Rodrigues is developing the technology in collaboration with Abdelhak Bensaoula, research professor of physics and electrical and computer engineering. The system is designed to be placed in pipelines that carry water to and from water treatment plants. At its heart is a class of molecules known as aptamers, which can be designed to detect specific bacteria. The aptamers Rodrigues is using will be built to bond with disease-causing bacteria and bacteria that cause corrosion in water pipelines.

In addition to bonding with harmful bacteria, these aptamers will have another important characteristic: when they do form a bond, they will emit fluorescence. At that point, an optical sensing tool will record the fluorescence. If the threshold fluorescence is met due to a certain minimum concentration of hazardous bacteria, the system will send an alert to authorities overseeing water systems, allowing them to take action to halt a developing problem in its tracks.

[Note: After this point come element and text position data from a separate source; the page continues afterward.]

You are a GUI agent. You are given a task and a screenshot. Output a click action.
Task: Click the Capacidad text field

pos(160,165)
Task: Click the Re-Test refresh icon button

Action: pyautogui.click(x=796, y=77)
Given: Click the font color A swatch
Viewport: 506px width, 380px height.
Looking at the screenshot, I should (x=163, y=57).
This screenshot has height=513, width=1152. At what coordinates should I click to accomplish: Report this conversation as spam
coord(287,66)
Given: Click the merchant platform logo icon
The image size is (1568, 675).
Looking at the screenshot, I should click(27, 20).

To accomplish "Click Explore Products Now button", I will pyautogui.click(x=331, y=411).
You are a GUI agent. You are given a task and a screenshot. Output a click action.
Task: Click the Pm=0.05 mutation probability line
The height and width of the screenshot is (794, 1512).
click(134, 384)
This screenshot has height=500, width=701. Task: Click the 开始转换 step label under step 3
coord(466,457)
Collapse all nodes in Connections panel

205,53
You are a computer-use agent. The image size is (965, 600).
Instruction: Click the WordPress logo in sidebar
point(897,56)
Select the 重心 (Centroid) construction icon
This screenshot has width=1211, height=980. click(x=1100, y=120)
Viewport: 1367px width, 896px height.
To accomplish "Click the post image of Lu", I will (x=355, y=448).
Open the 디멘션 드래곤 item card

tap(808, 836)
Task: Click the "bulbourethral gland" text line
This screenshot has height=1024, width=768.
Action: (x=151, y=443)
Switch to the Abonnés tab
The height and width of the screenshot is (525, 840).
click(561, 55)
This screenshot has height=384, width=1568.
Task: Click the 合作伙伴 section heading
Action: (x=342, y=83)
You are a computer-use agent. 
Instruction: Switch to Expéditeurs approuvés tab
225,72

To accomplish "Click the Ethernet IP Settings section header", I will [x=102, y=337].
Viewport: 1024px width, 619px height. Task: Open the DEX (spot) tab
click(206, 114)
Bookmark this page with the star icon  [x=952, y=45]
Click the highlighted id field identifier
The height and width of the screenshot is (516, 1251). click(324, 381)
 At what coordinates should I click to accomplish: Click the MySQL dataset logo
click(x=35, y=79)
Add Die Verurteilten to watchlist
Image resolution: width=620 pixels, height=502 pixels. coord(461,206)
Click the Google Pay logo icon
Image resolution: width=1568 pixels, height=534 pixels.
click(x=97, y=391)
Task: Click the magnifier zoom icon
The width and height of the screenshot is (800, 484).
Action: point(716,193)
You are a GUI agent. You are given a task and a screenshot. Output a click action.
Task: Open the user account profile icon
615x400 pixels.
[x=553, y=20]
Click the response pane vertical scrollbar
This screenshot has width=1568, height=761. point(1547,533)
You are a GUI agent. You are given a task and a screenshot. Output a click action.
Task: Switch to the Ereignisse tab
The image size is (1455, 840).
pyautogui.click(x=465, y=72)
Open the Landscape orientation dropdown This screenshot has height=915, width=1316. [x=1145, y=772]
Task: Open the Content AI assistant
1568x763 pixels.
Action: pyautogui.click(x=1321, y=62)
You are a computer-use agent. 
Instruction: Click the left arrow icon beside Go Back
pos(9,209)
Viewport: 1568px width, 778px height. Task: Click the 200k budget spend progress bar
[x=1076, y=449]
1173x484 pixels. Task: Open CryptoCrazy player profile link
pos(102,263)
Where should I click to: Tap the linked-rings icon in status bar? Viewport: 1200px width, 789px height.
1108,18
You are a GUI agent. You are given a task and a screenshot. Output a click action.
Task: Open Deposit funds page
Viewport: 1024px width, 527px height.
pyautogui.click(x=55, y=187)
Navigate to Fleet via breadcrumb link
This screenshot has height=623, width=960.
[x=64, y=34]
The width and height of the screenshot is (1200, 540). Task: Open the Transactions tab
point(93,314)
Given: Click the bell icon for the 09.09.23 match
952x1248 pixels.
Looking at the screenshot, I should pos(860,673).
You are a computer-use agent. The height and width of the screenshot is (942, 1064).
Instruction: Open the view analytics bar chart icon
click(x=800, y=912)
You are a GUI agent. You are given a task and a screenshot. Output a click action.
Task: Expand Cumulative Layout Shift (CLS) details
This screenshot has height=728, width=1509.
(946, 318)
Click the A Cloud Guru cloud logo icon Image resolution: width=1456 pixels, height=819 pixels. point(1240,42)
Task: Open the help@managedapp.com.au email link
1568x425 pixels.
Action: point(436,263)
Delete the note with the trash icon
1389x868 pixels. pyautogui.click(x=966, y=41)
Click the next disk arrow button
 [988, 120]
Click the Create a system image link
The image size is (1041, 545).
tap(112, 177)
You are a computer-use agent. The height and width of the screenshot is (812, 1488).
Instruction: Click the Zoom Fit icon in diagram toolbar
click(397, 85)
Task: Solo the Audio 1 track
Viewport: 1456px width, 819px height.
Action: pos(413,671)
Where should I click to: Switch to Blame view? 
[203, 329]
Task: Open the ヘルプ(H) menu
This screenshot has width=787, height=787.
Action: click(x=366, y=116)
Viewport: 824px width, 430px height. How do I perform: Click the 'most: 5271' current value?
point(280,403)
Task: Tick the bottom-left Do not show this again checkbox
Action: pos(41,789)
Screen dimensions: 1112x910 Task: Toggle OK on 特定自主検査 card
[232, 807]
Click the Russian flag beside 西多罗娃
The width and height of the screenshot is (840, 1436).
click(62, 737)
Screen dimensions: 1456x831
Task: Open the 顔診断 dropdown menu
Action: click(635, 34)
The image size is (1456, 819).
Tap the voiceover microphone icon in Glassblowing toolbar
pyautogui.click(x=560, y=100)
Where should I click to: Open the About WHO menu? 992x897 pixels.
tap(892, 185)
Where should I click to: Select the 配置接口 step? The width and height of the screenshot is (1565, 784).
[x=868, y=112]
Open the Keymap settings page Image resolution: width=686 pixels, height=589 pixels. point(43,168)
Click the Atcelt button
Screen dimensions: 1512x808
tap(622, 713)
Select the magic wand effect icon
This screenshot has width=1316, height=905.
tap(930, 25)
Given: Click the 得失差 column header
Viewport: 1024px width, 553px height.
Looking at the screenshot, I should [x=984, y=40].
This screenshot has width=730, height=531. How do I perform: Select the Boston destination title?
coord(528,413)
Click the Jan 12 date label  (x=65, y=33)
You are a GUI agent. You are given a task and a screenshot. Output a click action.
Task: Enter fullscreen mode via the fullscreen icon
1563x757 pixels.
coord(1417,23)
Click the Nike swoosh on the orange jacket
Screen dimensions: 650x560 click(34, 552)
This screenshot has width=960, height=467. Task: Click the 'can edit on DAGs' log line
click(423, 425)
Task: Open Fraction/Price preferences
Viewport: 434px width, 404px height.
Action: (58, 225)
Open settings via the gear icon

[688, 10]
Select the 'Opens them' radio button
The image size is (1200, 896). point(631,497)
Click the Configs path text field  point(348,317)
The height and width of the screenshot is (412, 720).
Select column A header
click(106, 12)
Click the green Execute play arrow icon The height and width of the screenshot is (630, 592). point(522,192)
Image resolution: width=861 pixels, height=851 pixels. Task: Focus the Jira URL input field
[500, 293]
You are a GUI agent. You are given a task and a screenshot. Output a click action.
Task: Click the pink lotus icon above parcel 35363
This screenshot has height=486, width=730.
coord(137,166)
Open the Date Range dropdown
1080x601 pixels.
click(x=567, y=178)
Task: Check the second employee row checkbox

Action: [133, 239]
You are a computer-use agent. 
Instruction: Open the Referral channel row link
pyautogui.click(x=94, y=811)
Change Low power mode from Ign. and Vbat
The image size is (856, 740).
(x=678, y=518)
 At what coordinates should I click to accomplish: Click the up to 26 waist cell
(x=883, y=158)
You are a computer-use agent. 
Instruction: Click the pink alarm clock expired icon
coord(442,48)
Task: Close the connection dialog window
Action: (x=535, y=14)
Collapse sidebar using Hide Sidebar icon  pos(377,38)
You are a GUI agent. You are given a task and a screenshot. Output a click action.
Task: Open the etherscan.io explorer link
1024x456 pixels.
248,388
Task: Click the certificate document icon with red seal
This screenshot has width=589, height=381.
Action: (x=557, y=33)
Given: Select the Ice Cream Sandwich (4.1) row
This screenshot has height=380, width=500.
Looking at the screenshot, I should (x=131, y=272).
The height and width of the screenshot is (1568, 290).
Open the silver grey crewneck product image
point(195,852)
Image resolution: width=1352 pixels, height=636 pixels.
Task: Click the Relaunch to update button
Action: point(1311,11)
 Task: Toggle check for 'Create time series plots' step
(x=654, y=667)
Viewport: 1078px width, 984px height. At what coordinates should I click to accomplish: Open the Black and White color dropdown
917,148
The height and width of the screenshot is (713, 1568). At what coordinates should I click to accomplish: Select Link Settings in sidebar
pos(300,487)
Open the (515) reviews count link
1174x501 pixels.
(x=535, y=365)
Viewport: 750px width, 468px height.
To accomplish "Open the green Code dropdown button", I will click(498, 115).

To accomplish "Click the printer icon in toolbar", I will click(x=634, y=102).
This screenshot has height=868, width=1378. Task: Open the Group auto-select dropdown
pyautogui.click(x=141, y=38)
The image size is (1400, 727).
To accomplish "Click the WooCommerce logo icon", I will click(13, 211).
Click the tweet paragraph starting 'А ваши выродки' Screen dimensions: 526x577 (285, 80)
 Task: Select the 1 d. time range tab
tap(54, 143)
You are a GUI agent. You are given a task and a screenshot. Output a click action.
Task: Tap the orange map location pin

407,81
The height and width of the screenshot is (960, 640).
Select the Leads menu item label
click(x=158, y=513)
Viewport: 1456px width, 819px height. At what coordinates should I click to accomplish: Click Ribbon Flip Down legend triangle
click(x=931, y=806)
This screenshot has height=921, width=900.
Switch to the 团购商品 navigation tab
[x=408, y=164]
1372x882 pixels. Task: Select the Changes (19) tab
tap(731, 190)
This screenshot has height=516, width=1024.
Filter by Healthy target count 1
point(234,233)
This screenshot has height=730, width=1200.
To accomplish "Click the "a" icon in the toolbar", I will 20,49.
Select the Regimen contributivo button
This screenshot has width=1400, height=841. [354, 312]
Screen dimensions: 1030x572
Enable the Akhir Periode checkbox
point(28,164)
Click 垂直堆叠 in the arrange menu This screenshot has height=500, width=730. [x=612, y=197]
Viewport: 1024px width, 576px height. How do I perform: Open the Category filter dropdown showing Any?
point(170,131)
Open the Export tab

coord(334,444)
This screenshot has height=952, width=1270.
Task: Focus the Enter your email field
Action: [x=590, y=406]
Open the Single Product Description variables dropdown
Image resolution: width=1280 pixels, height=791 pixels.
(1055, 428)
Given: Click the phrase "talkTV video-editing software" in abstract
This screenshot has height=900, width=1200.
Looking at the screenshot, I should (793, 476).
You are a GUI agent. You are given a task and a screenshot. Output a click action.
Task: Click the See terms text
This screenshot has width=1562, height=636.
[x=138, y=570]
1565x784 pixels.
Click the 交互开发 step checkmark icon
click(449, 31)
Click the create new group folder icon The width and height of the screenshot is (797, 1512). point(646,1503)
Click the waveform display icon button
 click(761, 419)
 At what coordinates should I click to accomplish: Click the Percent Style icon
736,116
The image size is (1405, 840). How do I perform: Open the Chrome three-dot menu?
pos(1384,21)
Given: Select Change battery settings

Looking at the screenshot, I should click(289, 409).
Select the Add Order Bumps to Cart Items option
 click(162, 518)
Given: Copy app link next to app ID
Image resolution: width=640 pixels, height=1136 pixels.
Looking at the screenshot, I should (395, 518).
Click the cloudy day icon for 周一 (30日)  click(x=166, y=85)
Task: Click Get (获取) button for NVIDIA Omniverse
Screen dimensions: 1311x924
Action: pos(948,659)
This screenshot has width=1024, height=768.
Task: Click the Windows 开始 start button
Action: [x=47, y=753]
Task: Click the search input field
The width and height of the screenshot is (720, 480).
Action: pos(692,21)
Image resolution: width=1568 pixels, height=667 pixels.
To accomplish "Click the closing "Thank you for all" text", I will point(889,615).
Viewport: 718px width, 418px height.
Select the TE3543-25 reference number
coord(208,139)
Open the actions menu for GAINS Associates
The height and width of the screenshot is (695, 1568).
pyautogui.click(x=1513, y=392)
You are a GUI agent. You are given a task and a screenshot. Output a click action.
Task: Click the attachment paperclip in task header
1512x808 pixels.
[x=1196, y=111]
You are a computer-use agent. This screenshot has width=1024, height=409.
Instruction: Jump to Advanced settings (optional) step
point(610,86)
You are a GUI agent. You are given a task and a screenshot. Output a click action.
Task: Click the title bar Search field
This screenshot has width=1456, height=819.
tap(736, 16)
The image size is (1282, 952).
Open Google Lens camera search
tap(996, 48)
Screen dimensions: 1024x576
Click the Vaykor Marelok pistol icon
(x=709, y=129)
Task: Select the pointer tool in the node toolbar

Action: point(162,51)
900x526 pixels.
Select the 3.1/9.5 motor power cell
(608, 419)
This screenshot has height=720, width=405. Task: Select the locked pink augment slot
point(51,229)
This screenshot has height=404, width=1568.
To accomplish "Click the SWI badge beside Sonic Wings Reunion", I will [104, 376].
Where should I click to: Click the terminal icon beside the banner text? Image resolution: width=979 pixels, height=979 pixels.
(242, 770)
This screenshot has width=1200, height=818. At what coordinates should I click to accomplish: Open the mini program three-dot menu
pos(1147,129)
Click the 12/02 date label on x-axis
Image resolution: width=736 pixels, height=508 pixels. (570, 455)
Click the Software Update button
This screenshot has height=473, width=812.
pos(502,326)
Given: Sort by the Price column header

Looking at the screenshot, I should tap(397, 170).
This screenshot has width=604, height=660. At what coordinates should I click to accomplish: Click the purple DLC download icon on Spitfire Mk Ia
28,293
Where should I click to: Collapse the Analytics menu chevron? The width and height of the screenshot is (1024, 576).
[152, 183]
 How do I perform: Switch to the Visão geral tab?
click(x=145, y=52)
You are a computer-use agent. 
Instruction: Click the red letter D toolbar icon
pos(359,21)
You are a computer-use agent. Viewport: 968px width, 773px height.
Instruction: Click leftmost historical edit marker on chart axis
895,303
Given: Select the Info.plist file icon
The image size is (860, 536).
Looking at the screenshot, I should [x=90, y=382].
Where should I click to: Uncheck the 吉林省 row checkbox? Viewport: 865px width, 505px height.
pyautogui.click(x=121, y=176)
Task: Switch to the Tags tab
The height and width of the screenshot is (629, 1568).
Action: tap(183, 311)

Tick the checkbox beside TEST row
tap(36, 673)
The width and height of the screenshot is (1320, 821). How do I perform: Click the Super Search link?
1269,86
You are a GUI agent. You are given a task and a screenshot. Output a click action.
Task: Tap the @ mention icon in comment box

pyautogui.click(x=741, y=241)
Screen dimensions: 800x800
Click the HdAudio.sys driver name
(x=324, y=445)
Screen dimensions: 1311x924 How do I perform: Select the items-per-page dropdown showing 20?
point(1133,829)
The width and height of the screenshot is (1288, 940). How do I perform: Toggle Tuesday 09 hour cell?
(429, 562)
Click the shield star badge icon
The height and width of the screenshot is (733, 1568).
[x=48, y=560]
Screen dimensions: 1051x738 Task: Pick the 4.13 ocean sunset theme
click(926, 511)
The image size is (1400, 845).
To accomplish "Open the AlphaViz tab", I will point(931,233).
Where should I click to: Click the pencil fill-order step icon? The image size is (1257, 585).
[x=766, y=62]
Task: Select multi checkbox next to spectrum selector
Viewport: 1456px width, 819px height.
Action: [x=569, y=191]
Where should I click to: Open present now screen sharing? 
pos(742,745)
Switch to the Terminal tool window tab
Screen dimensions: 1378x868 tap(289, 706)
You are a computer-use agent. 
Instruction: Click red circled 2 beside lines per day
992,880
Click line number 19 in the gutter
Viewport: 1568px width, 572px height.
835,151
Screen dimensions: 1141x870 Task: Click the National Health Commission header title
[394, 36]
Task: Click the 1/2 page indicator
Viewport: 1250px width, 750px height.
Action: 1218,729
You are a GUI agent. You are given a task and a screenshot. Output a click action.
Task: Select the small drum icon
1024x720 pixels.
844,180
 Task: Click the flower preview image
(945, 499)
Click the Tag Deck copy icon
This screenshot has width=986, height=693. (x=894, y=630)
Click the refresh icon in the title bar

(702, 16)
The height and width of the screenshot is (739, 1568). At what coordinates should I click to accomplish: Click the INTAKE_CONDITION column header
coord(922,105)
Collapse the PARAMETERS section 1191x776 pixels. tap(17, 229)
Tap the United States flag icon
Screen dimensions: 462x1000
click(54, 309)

Note that these alerts won’t be sent at the first sign of a harmful bacterium. A system that sends out warnings every time a bacterium is detected would produce false alarm after false alarm, in fact. For bacteria to present a real danger to people or infrastructures, there must be a specific number of these microorganisms present in the water or on the surface of a pipeline.  This system will be designed to detect that specific number. In addition to the detection of microorganisms, the system will also detect environmental conditions that can encourage or inhibit the growth of hazardous bacterial populations, such as temperature and pH level.

Rodrigues’ collaborators from the University of Quebec at Montreal, led by Mounir Boukadoum, a professor of microelectronics engineering as well as an adjunct professor of electrical and computer engineering at UH, are developing algorithms that link the amount of fluorescence to the amount of bacteria with environmental factors contributing to the presence of these microorganisms in the water system. These algorithms will be integrated into the sensing and alert technology and allow the system to send out warnings as genuine problems are developing but before they become serious.

“You need to have a threshold for what is actually harmful,” Rodrigues said. “If you’re going to combine environmental monitoring with biological sensing, you need to know what conditions are most likely to produce corrosion or favor pathogens in the water. With these algorithms we can actually predict a problem. The idea is to predict so you can solve a problem before it gets bad.”